The world-patented invention developed by former CSIRO /University of New South Wales scientists, now part of private company E-Nose Pty Ltd, can instantly sniff out weak but unpleasant odours, that give offence to others and generate an electronic fingerprint of the strength and quality of the smell.
In operation since early 2003, and building on university funded research over several years before that E-Nose has already been sold to two sewage companies and four abattoirs where its special metal oxide sensor array will monitor emissions continuously and in real-time.
Using the Internet to report to a factory’s management before the problems reach nuisance levels, it will help avoid environment protection authority complaints and prosecutions, which cost the Australian food industry tens of millions of dollars each year.
E-Nose Director, Dr Graham Bell, a conjoint associate professor at the UNSW School of Medical Sciences, said the new generation E-Nose also had multi-million dollar potential for other noxious industries including oil, metal and mineral refiners.
It is about to be trialed as a diagnostic tool by sheep industry to prevent a range of problems by monitoring the skin odour of live animals. It may also detect minute insecticide particles in meat for export, or detect boar taint – the presence of the male hormone, which affects the taste of pork.
But Dr Bell is most excited about its potential for early diagnosis of human disease by sniffing the breath of patients.

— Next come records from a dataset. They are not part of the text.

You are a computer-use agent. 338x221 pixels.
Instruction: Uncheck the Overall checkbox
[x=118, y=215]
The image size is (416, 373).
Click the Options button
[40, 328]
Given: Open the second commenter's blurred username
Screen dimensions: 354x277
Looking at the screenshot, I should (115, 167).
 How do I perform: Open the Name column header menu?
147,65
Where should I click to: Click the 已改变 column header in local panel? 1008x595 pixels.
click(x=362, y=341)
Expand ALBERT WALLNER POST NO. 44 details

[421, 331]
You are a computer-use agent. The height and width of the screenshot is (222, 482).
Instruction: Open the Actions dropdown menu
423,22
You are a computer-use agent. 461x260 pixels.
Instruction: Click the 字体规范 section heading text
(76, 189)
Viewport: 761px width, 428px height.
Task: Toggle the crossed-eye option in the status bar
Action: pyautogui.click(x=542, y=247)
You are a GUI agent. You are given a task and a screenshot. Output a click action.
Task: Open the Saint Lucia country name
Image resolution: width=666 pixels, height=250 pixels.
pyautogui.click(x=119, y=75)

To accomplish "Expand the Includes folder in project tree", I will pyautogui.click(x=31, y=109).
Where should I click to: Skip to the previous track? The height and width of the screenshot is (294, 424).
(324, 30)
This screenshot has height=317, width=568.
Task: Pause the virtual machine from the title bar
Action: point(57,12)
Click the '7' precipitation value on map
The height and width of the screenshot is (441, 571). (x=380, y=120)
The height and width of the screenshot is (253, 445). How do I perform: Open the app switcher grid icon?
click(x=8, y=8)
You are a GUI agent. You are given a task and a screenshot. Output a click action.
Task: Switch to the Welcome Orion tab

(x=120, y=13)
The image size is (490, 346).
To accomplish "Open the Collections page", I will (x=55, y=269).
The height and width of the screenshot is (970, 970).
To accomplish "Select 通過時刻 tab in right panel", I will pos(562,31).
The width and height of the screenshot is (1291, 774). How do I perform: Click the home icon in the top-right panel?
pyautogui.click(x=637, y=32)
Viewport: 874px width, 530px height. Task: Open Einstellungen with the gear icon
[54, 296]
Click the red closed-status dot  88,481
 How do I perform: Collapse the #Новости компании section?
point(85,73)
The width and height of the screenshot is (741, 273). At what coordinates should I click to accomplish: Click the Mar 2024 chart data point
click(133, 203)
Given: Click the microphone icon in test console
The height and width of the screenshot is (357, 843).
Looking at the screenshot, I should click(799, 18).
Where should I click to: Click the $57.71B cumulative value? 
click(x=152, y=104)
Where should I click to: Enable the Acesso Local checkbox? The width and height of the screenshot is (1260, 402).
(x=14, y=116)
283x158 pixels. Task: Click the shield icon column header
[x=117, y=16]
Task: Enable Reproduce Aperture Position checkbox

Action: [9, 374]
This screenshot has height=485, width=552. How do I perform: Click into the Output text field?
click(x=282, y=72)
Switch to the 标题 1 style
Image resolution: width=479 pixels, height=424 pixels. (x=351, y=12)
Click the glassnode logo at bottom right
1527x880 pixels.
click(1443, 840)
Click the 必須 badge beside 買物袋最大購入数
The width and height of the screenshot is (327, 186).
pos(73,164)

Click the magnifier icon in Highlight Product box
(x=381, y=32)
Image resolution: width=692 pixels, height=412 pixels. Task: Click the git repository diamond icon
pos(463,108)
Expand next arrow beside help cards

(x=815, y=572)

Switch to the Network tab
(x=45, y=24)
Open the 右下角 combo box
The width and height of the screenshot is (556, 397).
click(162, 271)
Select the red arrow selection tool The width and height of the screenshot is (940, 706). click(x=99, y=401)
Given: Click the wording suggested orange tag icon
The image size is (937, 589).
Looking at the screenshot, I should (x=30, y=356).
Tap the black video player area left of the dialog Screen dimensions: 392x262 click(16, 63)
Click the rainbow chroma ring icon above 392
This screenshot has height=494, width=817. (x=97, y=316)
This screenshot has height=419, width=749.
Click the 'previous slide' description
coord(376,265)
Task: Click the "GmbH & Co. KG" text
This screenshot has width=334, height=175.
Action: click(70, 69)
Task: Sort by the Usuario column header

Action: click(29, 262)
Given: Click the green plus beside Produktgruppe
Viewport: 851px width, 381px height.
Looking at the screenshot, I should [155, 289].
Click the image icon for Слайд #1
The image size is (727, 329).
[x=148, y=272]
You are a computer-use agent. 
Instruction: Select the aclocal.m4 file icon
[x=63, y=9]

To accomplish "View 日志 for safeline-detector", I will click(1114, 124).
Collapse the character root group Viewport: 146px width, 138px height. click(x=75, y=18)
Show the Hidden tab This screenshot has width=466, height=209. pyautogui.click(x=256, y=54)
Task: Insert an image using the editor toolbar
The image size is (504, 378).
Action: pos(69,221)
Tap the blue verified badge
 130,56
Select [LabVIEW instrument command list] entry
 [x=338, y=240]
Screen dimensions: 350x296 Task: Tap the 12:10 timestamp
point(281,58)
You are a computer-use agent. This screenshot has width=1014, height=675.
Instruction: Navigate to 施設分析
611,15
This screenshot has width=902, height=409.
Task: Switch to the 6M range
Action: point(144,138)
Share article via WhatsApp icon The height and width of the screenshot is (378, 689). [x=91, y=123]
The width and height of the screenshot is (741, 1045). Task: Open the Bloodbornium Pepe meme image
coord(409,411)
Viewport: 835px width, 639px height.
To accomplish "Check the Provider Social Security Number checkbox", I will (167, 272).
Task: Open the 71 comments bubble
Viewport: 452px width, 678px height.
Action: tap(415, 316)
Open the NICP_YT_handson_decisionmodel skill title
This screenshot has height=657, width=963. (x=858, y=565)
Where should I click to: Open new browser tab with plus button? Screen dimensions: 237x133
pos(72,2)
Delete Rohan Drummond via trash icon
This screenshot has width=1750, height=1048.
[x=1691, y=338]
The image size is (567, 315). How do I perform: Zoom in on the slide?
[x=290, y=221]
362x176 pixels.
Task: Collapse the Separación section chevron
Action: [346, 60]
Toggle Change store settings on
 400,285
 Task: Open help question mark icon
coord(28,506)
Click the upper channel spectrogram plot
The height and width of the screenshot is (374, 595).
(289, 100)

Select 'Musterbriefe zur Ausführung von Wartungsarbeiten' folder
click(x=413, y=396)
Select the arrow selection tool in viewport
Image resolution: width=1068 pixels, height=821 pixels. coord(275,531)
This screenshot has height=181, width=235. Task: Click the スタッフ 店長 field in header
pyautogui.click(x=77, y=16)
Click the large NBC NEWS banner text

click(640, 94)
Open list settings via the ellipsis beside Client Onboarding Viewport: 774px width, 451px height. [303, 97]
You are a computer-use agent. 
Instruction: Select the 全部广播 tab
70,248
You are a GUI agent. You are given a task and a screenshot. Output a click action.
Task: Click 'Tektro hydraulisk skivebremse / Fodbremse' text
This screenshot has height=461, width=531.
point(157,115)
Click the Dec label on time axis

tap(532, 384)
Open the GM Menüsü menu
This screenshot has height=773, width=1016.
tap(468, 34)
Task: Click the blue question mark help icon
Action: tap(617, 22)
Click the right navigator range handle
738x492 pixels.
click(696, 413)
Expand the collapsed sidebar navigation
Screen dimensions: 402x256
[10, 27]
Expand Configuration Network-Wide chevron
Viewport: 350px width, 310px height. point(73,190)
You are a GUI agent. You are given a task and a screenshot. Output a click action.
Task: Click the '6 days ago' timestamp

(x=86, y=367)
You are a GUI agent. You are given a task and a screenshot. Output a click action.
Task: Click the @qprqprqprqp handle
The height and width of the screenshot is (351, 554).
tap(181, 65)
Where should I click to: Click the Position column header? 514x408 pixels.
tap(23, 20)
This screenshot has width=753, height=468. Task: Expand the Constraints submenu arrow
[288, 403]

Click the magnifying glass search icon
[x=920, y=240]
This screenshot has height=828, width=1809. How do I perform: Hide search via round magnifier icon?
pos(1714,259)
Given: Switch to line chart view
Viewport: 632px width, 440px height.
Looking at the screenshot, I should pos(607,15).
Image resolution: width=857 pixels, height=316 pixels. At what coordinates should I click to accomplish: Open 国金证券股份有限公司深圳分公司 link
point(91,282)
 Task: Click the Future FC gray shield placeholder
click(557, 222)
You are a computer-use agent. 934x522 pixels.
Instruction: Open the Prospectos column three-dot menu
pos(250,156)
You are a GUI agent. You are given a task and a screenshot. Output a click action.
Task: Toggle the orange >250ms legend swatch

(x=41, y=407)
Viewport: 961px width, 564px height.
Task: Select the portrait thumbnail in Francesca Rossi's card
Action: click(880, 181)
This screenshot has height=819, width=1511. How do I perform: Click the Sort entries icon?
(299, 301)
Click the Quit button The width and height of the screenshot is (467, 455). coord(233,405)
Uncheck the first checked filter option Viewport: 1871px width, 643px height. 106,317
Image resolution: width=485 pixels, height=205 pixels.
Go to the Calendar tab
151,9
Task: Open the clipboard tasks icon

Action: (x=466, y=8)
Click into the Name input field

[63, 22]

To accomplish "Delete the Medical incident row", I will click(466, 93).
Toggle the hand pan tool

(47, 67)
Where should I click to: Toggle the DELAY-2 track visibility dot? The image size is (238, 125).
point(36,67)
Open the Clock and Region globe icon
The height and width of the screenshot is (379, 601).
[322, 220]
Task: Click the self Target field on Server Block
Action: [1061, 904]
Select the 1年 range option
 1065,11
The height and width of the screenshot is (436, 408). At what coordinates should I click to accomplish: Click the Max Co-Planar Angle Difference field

“In the 19th century medical practitioners used their own noses to tell what was wrong with patients: liver diseases made the patient smell fetid, diabetes gave off an acetone smell,” he said.
He is working with Prince of Wales Hospital respiratory physician, Dr Paul Thomas, to help detect early lung cancer that produces a small open sore in soft lung tissue, not seen by x-ray, but which gives off an odour which might be detectable on the breath, early enough to save the patient’s life.
“We’re currently researching this and we’ve got to do it for the sake of the 8000 Australians who die every year because their lung cancer is not discovered while it is treatable. It is not a very popular disease for research funds because 90 per cent of patients are smokers. We are also looking at its potential for diabetes,” he said.
Work on an electronic nose began in the 1980s in United Kingdom, but early models sat unused on laboratory shelves, and later models suffered ‘poisoning’ when their sensors became overloaded by the chemical they were sniffing. Dr Bell said one of the most successful was named Cyrano (after famous French ‘nose’, de Bergerac). His group’s new generation device used fewer, very reliable sensors, and can run in highly variable temperature and humidity. It also includes a predictive alarm system and automatic calibration and cleaning.
The advantage of E-Nose is that it overcomes the time delay in current environmental odour sampling and measurement. Currently air samples are bagged onsite and sent to be assessed by a trained human panel which determines how many times a unit volume of the smelly air has to be diluted before it is no longer detectable – a measure, known as “odour units”.
Dr Bell said that apart from the time and cost to get a result and the fact that the human panel often needed to be re-calibrated by a trainer, E-Nose’s continual monitoring could include a multi-unit network able to provide wide-area or long perimeter monitoring.
“Sampling the environment is like smelling soup…the environment has a range of odours in different concentrations, maybe emissions from other sources, varying meteorological and geographic conditions, so it requires a new generation of electronic nose,” he said.
It was unlikely E-Nose would replace humans entirely, as specialist noses were still unsurpassed in judging the beauty and pleasure of flavour and fragrance. But Dr Bell believes the E-Nose has potential to save lives as well as bring a crucial level of measurement and control to air pollution issues, silencing complaints and saving business and the community much time, money and aggravation.